● Work item
Below are some records. Retype exactly the lines from the one containing "The width and height of the screenshot is (1568, 719)." through the one containing "Given: Open the baseball cap category icon", both included, skipping every picture.

Collection entries
======

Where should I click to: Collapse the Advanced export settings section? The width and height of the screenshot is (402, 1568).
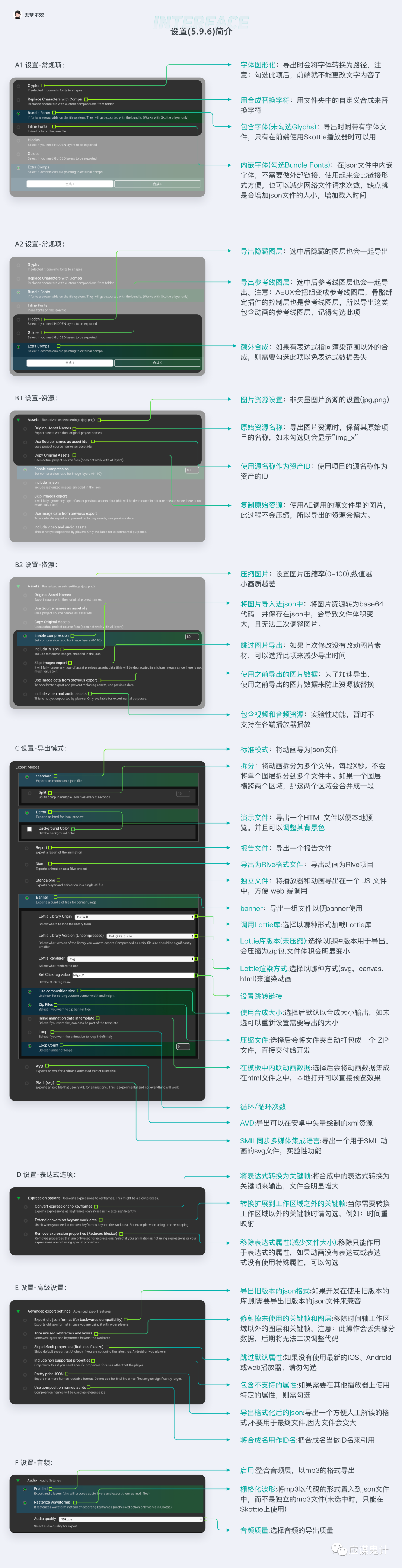(x=19, y=1311)
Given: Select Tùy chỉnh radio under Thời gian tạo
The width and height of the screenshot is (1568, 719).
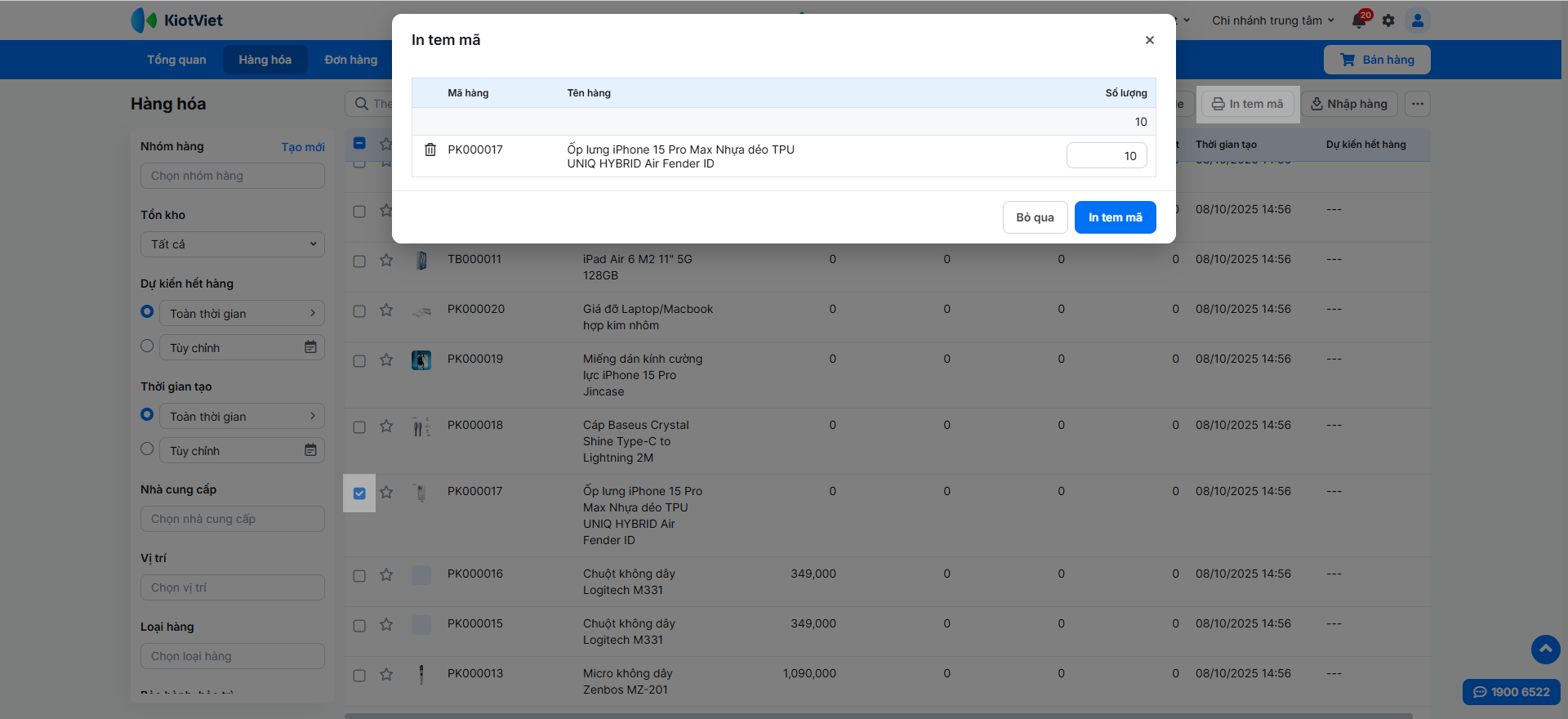Looking at the screenshot, I should (x=147, y=449).
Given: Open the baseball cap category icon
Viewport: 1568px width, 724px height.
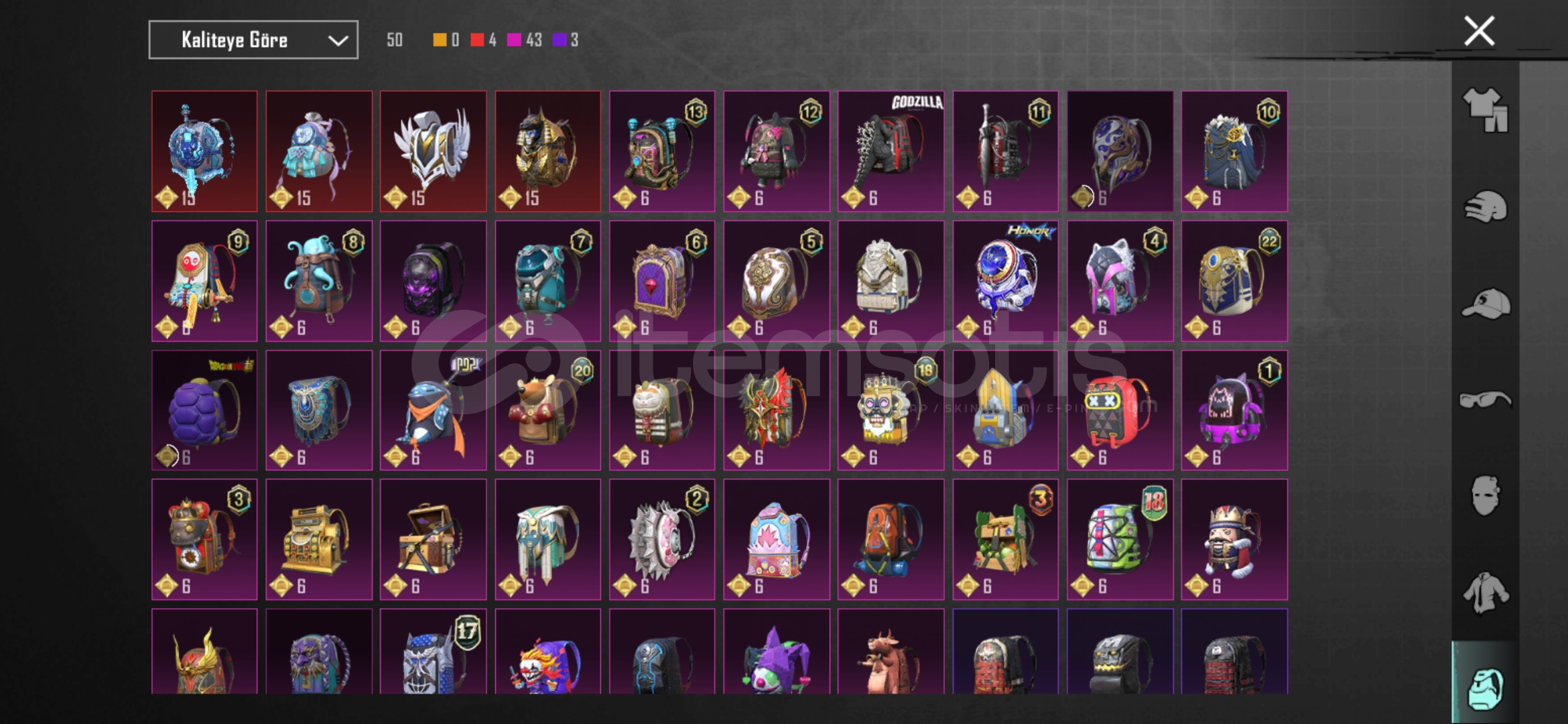Looking at the screenshot, I should [x=1485, y=304].
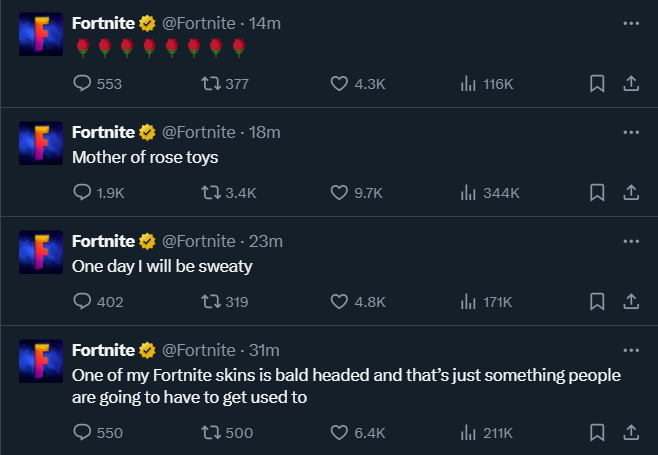This screenshot has height=455, width=658.
Task: Repost the bald headed skin tweet
Action: 211,433
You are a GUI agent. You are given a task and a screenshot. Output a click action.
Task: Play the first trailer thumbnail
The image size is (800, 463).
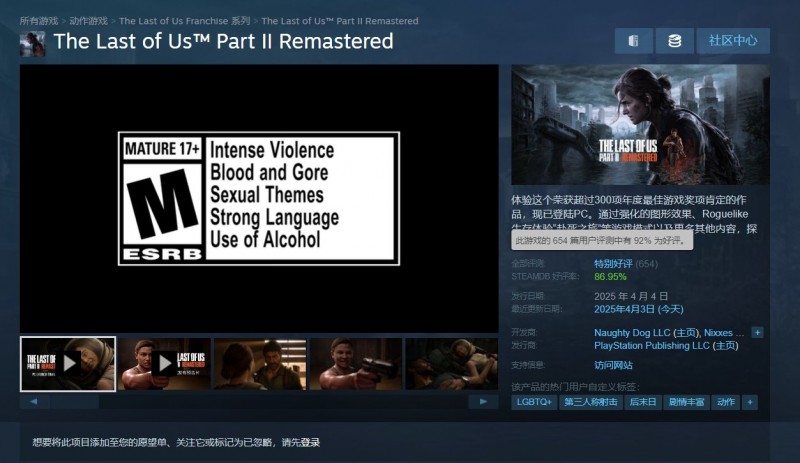coord(68,363)
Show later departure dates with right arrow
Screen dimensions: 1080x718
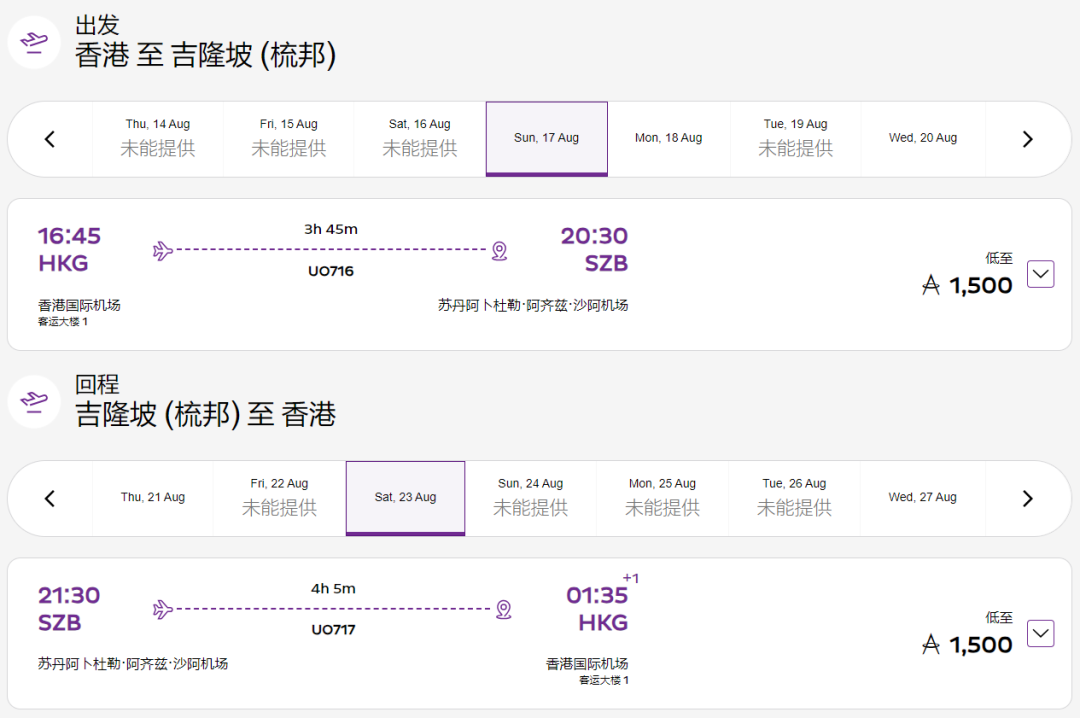point(1027,139)
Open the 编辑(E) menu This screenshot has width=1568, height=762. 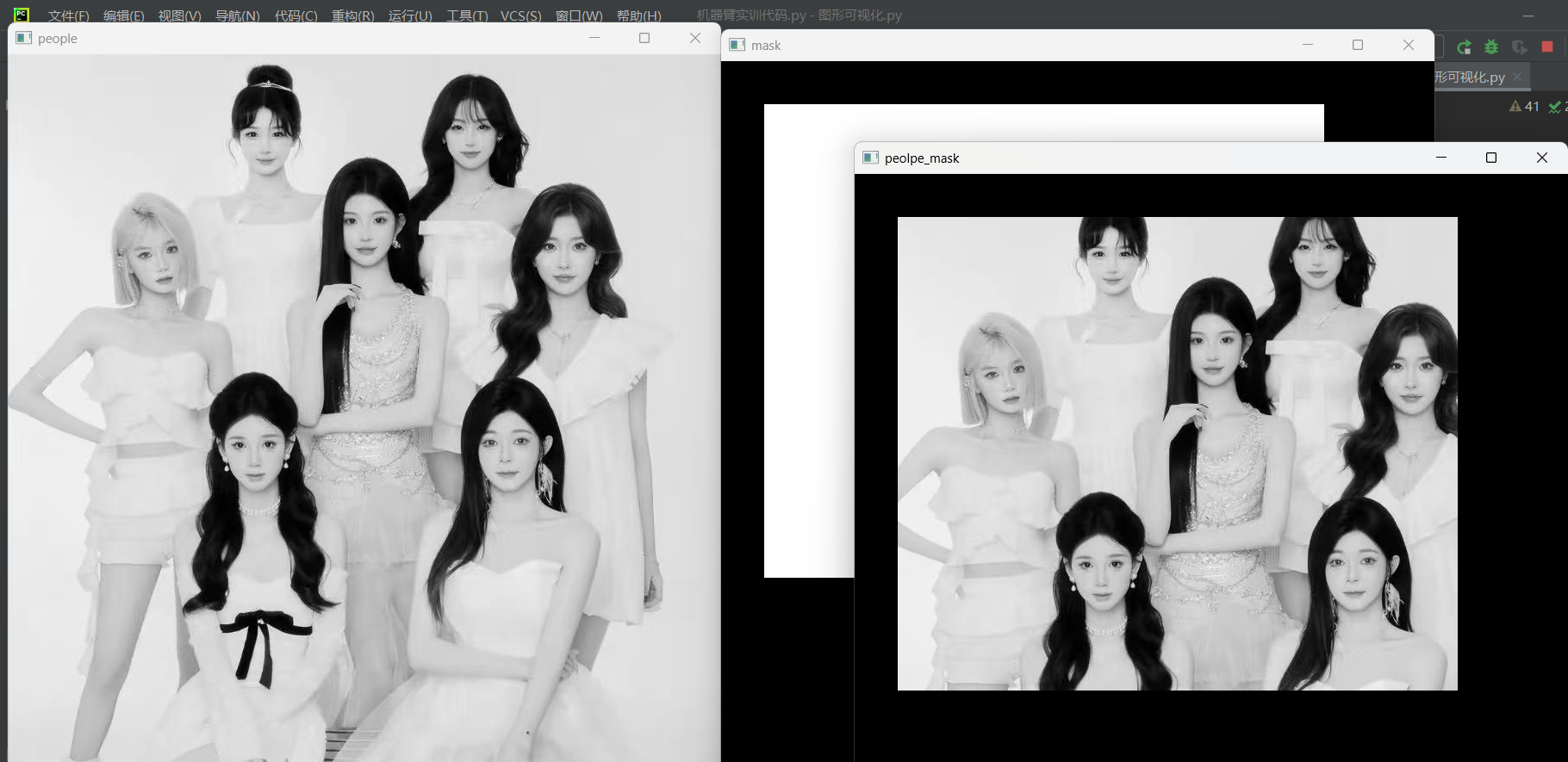pos(123,15)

======

● Answer box
The width and height of the screenshot is (1568, 719).
Looking at the screenshot, I should (x=147, y=449).
Given: Open the baseball cap category icon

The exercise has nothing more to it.